PROBLEMS:
1 - From the Mubarak Ali biography, reproduce the passage that begins at the words "- Born: 21 April" and stops after "not of rulers.", substituting "governing class" for "ruling class".
2 - Answer these questions on the Mubarak Ali biography:
(a) In what year did his family migrate to Pakistan?
(b) At which university did he obtain his PhD?
(c) Of which quarterly journal was he the editor in 2005?

QUOTED TEXT:
════════════════
- Born: 21 April 1941 (age 85) Tonk, Tonk State, British India
- Occupations: Historian, activist and scholar
- Known for: Wrote over 60 books on history of Pakistan Writes his history books from a common man's perspective and not the ruling class

= Mubarak Ali =

Pakistani historian

Mubarak Ali (born 21 April 1941) is a Pakistani historian, activist and scholar. His main theme, in most of his books, has been that some history books written in Pakistan had been 'dictated' by the ruling class (the so-called 'Establishment in Pakistan') and, in his view, those history books represent 'perversion of facts'. A Marxist, Mubarak Ali maintains that history books should be written from the perspective of masses, not of rulers.

==Early life and career==
Mubarak Ali was born in Tonk, in the erstwhile princely state of Tonk, British India (present-day Rajasthan, India) on 21 April 1941. Mubarak Ali and his family migrated to Pakistan in 1952 and settled in Hyderabad, Sindh. Mubarak Ali received a M.A. degree in history with first class first position from Sindh University, Jamshoro in 1962. He was appointed as a lecturer in the Department of History at Sindh University Jamshoro in 1963. In 1972, he went to London, then Germany to pursue higher studies and in 1976, he attained a PhD degree (on the Mughal Period of India) at Ruhr University, Bochum, Germany. He later became head of the History Department at the University of Sindh. He was the Director of the Goethe Institute in Lahore until 1996. In 2005, he was the editor of the quarterly journal Taarikh (History) and has been widely interviewed by electronic and print media in India, Pakistan and the Middle East.
════════════════
STORED DATA:
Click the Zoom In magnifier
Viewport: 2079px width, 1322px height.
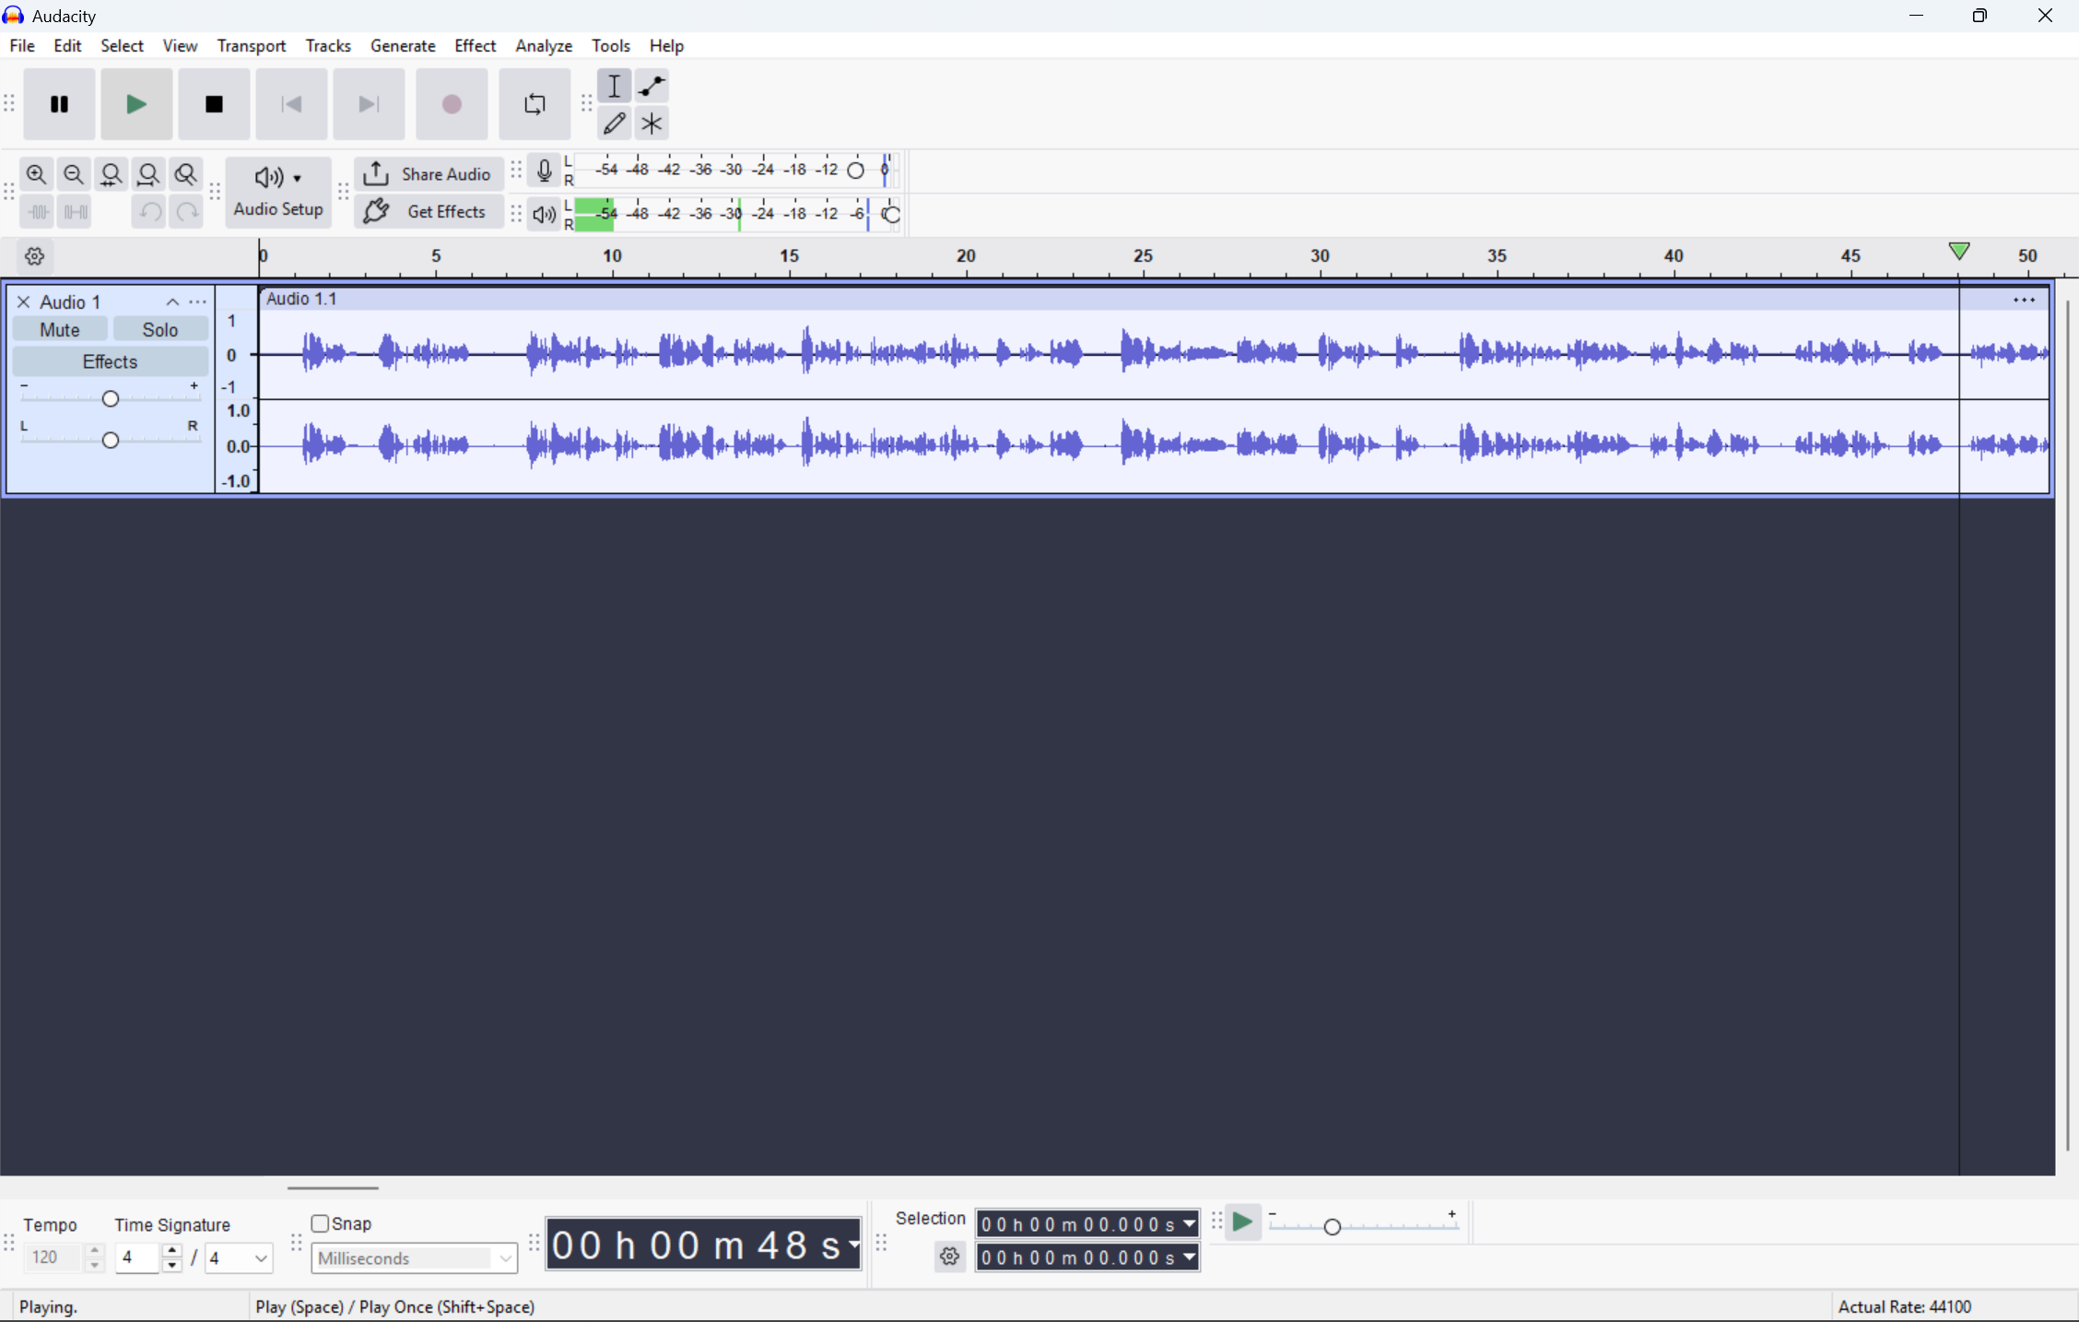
════════════════
ANSWERS TO EACH TASK:
1 -
- Born: 21 April 1941 (age 85) Tonk, Tonk State, British India
- Occupations: Historian, activist and scholar
- Known for: Wrote over 60 books on history of Pakistan Writes his history books from a common man's perspective and not the governing class

= Mubarak Ali =

Pakistani historian

Mubarak Ali (born 21 April 1941) is a Pakistani historian, activist and scholar. His main theme, in most of his books, has been that some history books written in Pakistan had been 'dictated' by the governing class (the so-called 'Establishment in Pakistan') and, in his view, those history books represent 'perversion of facts'. A Marxist, Mubarak Ali maintains that history books should be written from the perspective of masses, not of rulers.

2 -
(a) 1952
(b) Ruhr University, Bochum, Germany
(c) Taarikh (History)